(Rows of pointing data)
□ □ □ □
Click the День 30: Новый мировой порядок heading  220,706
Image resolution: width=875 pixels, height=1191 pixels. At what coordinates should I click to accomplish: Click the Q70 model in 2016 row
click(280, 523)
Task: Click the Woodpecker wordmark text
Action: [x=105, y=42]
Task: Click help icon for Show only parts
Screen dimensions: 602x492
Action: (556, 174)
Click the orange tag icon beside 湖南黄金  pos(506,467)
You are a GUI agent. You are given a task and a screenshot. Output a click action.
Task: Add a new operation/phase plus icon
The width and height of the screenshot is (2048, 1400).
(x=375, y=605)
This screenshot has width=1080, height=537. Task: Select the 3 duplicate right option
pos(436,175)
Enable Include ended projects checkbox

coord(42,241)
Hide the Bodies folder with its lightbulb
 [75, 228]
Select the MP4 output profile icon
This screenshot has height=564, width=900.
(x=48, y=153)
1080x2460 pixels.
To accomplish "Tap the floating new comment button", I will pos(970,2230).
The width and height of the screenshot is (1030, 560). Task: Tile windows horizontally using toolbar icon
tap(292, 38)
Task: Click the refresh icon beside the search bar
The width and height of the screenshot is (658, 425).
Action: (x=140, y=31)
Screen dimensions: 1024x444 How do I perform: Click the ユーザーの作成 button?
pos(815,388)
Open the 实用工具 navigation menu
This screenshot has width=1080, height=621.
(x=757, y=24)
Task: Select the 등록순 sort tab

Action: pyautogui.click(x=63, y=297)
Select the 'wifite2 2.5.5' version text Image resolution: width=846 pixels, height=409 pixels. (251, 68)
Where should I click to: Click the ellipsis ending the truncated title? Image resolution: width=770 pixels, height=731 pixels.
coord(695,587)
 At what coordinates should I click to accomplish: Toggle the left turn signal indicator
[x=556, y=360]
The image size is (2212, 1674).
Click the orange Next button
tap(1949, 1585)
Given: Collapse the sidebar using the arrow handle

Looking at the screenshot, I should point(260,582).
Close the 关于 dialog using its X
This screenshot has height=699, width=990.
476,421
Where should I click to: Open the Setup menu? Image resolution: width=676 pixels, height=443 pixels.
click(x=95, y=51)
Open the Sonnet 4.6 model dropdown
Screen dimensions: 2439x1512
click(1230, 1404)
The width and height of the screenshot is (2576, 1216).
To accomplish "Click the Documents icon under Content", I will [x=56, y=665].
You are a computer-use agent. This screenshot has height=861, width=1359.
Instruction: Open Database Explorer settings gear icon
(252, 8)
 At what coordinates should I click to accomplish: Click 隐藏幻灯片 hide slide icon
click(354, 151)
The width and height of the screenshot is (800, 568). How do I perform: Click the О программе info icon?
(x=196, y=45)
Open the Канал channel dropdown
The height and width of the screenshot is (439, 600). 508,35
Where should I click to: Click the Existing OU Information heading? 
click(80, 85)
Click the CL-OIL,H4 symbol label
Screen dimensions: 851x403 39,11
□ □ □ □
**Your objective**
Rewrite the material starting at the line that contains "Select the MP4 output profile icon" and ending after the line that contains "The height and", replacing "dropdown" with "drop-down list" and leaving everything else unchanged.

**Full answer**
Select the MP4 output profile icon
This screenshot has height=564, width=900.
(x=48, y=153)
1080x2460 pixels.
To accomplish "Tap the floating new comment button", I will pos(970,2230).
The width and height of the screenshot is (1030, 560). Task: Tile windows horizontally using toolbar icon
tap(292, 38)
Task: Click the refresh icon beside the search bar
The width and height of the screenshot is (658, 425).
Action: (x=140, y=31)
Screen dimensions: 1024x444 How do I perform: Click the ユーザーの作成 button?
pos(815,388)
Open the 实用工具 navigation menu
This screenshot has width=1080, height=621.
(x=757, y=24)
Task: Select the 등록순 sort tab

Action: pyautogui.click(x=63, y=297)
Select the 'wifite2 2.5.5' version text Image resolution: width=846 pixels, height=409 pixels. (251, 68)
Where should I click to: Click the ellipsis ending the truncated title? Image resolution: width=770 pixels, height=731 pixels.
coord(695,587)
 At what coordinates should I click to accomplish: Toggle the left turn signal indicator
[x=556, y=360]
The image size is (2212, 1674).
Click the orange Next button
tap(1949, 1585)
Given: Collapse the sidebar using the arrow handle

Looking at the screenshot, I should point(260,582).
Close the 关于 dialog using its X
This screenshot has height=699, width=990.
476,421
Where should I click to: Open the Setup menu? Image resolution: width=676 pixels, height=443 pixels.
click(x=95, y=51)
Open the Sonnet 4.6 model drop-down list
Screen dimensions: 2439x1512
click(1230, 1404)
The width and height of the screenshot is (2576, 1216).
To accomplish "Click the Documents icon under Content", I will [x=56, y=665].
You are a computer-use agent. This screenshot has height=861, width=1359.
Instruction: Open Database Explorer settings gear icon
(252, 8)
 At what coordinates should I click to accomplish: Click 隐藏幻灯片 hide slide icon
click(354, 151)
The width and height of the screenshot is (800, 568). How do I perform: Click the О программе info icon?
(x=196, y=45)
Open the Канал channel drop-down list
The height and width of the screenshot is (439, 600). 508,35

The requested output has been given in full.